Proceedings with the preprints of all presented articles will be uploaded to arXiv.org. Publication of preprints at this workshop is not equivalent to a conference or journal publication, and does not preclude re-publication of a more complete or finished version of the paper at some later conference or in a journal.
Topics of interest include (but are not limited to):
- Interaction: program-development environments, debugging, testing, refactoring
- Implementation: interpreters, compilers, tools, garbage collectors, benchmarks
- Extension: macros, hygiene, domain-specific languages, reflection, and how such extension affects interaction
- Expression: control, modularity, ad hoc and parametric polymorphism, types, aspects, ownership models, concurrency, distribution, parallelism, non-determinism, probabilism, and other programming paradigms
- Integration: build tools, deployment, interoperation with other languages and systems
- Formal semantics: theory, analyses and transformations, partial evaluation
- Human factors: past, present and future history, evolution and sociology of the language Scheme, its standard and its dialects
- Education: approaches, experiences, curricula both for and out of CS education
- Applications: industrial uses of Scheme
- Scheme pearls: elegant, instructive uses of Scheme
- Submission deadline is 2023-07-14.
- Authors will be notified by 2023-08-04.
- Camera-ready versions are due 2023-09-02.
- Workshop will be held in Seattle, Washington, USA in 2023-09.
All deadlines are 23:59 UTC-12, anywhere on Earth.
We encourage all kinds of submissions, including full papers, experience reports, and lightning talks. Papers and experience reports are expected to be 10–24 pages in length using the single-column SIGPLAN acmart style. (For reference, this is about 5–12 pages of the older SIGPLAN 2-column 9pt style.) Abstracts submitted for lightning talks should be limited to 192 words.
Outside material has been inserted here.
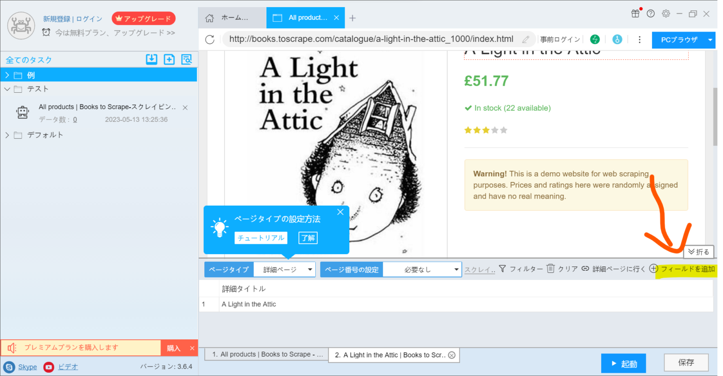Select the link icon for 詳細ページに行く
Screen dimensions: 723x376
pos(585,269)
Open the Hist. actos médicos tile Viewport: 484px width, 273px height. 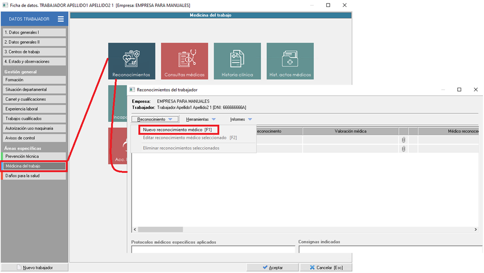pyautogui.click(x=290, y=61)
At least one author of each accepted submission must attend and be available for the presentation of that paper at the workshop. The schedule for presentations will be determined and shared with authors after the full program has been selected.
The size limits above exclude references and any optional appendices. There are no size limits on appendices, but the papers should stand without the need to read them, and reviewers are not required to read them.
Authors are encouraged to publish any code associated to their papers under an open source license, so that reviewers may try the code and verify the claims.
Please submit papers through the workshop's HotCRP site.
Lightweight double-blind reviewing
Scheme 2023 will use lightweight double-blind reviewing. Submitted papers must omit author names and institutions and reference the authors’ own related work in the third person (e.g., not “we build on our previous work…” but rather “we build on the work of…”).
The purpose is to help the reviewers come to an initial judgment about the paper without bias, not to make it impossible for them to discover the authors if they were to try. Nothing should be done in the name of anonymity that weakens the submission or makes the job of reviewing the paper more difficult (e.g., important background references should not be omitted or anonymized).
Full papers and experience reports should use the SIGPLAN
acmsmall option to
acmart. We recommend using the
review options to
acmart when submitting a paper; these options hide the author names and enable line numbers for easy reference in review. LaTeX and Microsoft Word templates for this format are available through SIGPLAN.
Lightning talks can be submitted as either a text file or a PDF file.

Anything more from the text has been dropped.